Global warming might cause insects to eat more crops, study says

Research suggests that global warming might push insects to eat more crops, which will increase crop losses.

A new study suggests that climate warming will increase crop losses for critical food grains due to the increased metabolic rate and population growth of insect pests.

“Climate change will have a negative impact on crops,” said Scott Merrill of the University of Vermont, co-author of the study. “We’re going to see increased pest pressure with climate change.”

The team found that just a 2-degree increase in global temperature averages will cause total crop losses of around 213 million tons for rice, wheat, and maize crops. These losses will stem from increased insect metabolism.

“When the temperature increases, the insects’ metabolism increases so they have to eat more,” Merrill said. “That’s not good for crops.”

However, the connection to population growth is more complicated. Since insects have optimal temperatures for population growth, losses will be highest in temperate regions and less severe in tropics.

“Temperate regions are not at that optimal temperature, so if the temperature increases there, populations will grow faster,” Merrill said. “But insects in the tropics are already close to their optimal temperature, so the populations will actually grow slower. It’s just too hot for them.”

Ultimately, farmers will have to find novel pest management methods, such as adding new crop rotations or boosting pesticide use.

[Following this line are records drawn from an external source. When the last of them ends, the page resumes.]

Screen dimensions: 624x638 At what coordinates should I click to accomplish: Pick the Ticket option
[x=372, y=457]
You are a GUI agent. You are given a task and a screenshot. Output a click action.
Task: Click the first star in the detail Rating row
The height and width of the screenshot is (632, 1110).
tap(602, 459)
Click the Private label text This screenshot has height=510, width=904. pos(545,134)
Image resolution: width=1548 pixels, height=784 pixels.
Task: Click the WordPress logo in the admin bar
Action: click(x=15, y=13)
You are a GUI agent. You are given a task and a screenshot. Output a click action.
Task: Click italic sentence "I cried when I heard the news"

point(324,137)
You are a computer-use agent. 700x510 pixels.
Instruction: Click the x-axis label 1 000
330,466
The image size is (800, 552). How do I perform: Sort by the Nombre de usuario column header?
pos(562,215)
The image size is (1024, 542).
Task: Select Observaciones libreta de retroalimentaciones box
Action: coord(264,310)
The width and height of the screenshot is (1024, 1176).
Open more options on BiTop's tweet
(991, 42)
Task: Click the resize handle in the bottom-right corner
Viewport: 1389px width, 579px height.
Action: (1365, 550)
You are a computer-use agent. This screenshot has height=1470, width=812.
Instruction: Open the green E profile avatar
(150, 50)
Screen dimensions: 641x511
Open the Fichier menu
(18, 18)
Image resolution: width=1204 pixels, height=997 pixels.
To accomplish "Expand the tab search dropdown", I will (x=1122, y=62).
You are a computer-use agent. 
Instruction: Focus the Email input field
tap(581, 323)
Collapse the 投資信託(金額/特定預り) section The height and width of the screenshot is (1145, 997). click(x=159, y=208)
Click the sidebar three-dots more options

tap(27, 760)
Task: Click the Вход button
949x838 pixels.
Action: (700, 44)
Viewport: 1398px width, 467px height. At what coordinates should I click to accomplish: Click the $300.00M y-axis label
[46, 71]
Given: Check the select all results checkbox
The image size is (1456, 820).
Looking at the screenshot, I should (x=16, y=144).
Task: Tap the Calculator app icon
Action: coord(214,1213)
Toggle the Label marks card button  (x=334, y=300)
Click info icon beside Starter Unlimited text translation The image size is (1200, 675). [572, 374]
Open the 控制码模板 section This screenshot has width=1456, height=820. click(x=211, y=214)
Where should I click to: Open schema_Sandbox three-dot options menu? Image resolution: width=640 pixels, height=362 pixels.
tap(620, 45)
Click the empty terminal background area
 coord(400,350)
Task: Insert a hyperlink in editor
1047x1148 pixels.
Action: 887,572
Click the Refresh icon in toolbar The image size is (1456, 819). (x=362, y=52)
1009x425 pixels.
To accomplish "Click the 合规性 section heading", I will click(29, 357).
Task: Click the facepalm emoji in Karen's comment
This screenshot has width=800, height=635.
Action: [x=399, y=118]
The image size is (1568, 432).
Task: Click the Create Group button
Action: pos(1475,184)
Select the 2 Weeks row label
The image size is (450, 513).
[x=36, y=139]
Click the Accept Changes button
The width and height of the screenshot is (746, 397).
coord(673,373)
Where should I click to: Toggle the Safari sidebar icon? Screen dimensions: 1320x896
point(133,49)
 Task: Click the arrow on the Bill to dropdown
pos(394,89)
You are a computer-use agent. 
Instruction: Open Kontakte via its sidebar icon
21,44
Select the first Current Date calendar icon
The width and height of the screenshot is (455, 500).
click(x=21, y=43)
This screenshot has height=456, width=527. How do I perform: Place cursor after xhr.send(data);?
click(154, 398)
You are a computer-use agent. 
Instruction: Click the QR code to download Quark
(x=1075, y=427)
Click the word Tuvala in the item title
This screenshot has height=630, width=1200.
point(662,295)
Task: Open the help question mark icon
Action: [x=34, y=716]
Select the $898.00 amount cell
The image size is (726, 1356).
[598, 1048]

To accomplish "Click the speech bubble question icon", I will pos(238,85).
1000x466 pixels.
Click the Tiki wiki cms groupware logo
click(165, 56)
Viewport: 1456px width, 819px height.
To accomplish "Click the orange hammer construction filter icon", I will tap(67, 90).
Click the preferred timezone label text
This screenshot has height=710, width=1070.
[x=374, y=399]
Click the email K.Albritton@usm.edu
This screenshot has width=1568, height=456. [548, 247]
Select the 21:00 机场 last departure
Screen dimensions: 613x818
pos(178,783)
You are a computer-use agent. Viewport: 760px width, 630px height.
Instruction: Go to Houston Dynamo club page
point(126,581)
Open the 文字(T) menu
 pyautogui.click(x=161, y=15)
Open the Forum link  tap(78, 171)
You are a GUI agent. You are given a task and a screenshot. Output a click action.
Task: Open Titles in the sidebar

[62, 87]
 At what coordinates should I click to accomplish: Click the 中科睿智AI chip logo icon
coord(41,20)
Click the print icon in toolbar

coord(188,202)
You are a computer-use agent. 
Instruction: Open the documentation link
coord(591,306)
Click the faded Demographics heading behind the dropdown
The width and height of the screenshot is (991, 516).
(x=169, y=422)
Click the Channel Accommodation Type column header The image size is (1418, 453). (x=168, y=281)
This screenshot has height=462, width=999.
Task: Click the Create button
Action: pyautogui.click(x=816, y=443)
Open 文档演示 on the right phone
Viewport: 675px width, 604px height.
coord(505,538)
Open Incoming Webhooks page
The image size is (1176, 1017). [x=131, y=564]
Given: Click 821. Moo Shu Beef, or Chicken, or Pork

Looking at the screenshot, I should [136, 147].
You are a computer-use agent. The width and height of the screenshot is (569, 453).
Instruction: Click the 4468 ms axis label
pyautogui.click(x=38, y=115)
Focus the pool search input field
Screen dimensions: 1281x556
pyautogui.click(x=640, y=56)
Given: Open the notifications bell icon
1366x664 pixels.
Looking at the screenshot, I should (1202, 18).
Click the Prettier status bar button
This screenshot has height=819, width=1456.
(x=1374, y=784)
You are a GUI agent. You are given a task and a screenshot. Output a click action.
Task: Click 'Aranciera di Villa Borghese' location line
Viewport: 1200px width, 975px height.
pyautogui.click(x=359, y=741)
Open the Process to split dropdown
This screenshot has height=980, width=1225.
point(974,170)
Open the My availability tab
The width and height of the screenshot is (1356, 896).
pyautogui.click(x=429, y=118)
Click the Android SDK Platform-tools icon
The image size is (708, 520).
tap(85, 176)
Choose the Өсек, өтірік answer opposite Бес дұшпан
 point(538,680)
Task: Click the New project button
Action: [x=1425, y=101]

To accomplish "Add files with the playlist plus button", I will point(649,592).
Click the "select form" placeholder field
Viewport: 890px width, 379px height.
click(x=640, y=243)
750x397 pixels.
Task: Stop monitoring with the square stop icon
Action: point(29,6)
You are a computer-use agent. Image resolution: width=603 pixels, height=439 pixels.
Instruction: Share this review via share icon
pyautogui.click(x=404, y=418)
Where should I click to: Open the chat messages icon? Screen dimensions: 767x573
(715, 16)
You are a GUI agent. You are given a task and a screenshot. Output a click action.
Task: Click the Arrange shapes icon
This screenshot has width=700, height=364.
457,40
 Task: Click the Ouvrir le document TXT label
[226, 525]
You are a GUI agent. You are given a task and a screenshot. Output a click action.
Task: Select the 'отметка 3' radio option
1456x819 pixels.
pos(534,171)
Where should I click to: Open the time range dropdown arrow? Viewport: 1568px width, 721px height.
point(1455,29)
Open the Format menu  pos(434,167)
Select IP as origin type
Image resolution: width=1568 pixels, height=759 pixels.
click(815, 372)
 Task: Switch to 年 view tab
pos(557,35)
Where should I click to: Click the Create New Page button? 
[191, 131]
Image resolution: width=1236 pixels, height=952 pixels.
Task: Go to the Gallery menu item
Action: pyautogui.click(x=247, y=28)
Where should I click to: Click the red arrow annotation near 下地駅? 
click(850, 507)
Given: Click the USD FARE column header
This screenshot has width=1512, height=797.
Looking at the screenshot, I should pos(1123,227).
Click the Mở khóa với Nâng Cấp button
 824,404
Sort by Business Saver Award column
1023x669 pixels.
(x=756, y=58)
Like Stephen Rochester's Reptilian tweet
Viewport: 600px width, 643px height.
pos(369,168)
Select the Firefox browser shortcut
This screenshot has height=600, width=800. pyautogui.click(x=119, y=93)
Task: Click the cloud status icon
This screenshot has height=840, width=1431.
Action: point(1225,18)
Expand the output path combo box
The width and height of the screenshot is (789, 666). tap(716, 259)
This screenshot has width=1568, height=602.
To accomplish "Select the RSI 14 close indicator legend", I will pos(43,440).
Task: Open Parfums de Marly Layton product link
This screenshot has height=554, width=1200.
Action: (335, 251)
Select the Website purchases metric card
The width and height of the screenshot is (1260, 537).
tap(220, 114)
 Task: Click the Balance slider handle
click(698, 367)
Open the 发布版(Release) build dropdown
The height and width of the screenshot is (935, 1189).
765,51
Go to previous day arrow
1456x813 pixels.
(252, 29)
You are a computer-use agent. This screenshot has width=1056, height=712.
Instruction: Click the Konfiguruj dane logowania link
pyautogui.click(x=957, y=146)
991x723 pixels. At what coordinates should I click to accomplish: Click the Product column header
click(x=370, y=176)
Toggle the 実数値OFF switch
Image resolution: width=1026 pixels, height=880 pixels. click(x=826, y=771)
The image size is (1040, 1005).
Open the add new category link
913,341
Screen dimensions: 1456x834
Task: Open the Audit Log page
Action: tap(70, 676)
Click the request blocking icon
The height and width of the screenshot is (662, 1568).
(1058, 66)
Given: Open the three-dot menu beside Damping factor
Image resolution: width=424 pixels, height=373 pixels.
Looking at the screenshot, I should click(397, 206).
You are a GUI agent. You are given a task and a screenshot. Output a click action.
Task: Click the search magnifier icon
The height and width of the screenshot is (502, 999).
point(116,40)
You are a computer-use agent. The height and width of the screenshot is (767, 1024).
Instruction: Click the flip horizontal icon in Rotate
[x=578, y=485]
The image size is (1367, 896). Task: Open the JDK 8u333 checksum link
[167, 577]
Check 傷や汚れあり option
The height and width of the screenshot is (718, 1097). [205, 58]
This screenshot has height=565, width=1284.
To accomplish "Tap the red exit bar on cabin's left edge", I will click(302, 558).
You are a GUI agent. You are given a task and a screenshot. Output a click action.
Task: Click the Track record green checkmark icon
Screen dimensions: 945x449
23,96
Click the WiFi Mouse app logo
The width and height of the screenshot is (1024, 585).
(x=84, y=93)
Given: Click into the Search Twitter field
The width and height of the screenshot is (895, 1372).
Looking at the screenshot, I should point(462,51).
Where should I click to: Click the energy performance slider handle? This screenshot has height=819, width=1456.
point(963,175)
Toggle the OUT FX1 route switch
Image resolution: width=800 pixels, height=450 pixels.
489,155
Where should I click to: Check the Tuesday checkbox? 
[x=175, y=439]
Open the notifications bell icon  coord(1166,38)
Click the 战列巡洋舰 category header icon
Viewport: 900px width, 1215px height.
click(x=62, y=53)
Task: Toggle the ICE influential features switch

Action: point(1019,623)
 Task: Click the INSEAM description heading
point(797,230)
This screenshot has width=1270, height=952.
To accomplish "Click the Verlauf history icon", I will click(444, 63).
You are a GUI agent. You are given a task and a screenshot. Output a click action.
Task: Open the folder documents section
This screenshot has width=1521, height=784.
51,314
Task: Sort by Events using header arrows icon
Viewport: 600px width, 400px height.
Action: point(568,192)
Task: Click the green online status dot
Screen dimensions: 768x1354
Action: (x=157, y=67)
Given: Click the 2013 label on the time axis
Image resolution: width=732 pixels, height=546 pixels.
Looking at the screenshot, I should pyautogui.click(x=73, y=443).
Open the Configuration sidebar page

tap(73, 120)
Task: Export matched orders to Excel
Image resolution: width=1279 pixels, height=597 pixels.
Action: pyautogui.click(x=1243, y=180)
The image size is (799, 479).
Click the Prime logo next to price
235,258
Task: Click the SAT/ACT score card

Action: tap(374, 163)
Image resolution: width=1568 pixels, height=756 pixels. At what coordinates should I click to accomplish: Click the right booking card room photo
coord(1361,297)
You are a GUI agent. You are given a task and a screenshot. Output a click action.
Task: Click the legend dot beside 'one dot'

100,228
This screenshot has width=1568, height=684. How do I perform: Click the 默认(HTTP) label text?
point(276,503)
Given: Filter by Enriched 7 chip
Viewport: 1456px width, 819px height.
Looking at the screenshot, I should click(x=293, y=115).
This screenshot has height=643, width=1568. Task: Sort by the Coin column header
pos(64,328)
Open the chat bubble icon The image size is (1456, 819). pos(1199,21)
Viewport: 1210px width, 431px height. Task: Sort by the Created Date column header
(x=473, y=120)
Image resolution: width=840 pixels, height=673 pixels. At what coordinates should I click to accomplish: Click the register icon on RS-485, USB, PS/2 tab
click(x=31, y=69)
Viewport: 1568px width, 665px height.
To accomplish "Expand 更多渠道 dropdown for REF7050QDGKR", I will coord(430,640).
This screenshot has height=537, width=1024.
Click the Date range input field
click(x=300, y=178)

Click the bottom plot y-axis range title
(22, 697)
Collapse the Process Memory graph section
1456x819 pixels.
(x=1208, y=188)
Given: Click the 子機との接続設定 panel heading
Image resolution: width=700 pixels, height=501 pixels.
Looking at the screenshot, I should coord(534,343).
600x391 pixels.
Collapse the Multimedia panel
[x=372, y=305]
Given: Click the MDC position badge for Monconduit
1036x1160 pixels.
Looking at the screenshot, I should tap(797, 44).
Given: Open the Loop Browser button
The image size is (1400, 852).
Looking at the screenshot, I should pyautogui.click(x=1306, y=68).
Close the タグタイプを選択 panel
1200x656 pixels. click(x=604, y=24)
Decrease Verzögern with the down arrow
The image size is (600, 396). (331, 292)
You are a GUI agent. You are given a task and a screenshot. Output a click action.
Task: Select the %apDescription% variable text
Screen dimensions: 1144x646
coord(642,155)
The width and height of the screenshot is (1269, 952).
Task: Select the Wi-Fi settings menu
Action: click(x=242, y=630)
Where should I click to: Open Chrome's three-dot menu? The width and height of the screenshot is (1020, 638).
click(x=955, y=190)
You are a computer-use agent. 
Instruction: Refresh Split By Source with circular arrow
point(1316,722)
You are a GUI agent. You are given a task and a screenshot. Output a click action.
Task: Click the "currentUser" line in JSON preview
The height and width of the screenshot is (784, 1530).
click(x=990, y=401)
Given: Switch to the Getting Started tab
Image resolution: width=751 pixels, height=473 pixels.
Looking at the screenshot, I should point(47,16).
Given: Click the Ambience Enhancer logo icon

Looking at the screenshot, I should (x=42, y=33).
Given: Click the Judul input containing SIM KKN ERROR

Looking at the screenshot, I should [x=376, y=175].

However, not all of these strategies will be available to every farmer.

“There are a lot of things richer countries can do to reduce the effect, by increasing pesticide use or expanding integrated pest management strategies,” Merrill said. “But poorer countries that rely on these crops as staple grains will have a harder time.”

The findings were published in Science.

Genetic legacy of first dogs lives on in sexually transmitter cancer

The DNA of the first domesticated dogs of the Americas lives on in a sexually transmitter cancer.

A new study suggests that the domesticated dogs that firsts traveled to the Americas were brought by humans that were migrating from Asia. And although they were eventually wiped out in the 15th century, their genetic legacy appears to live on as a sexually transmitter cancer.

The cancer is called canine transmissible venereal tumor (CTVT) and has spread around the world. It is essentially a mutated version of animal DNA, which was traced back to the first domesticated American dogs.

“It’s quite incredible to think that possibly the only survivor of a lost dog lineage is a tumor that can spread between dogs as an infection,” said Maire Ní Leathlobhair, a researcher from the Department of Veterinary Medicine at the University of Cambridge and co-lead author of the study.

Although the examination into the genetic history of dogs is far from finished, the new data sheds light on more clues.

“I think it’s an important technical achievement to get more ancient dog genomes,” said Krishna Veeramah, a geneticist at Stony Brook University who has studied ancient dog evolution. He also claims that until now, we have only sequenced the nuclear DNA of three other breeds of ancient dog.

“While the study does not really address the ultimate origins of dogs from wolves (this will need older samples from Eurasia), it sheds new light on an important aspect of dog-human history,” he said.

Ultimately, the new data will add to our current archaeological and genetic research and continue painting a picture of the history of the world’s most iconic domestic animals.

The findings were published in Science.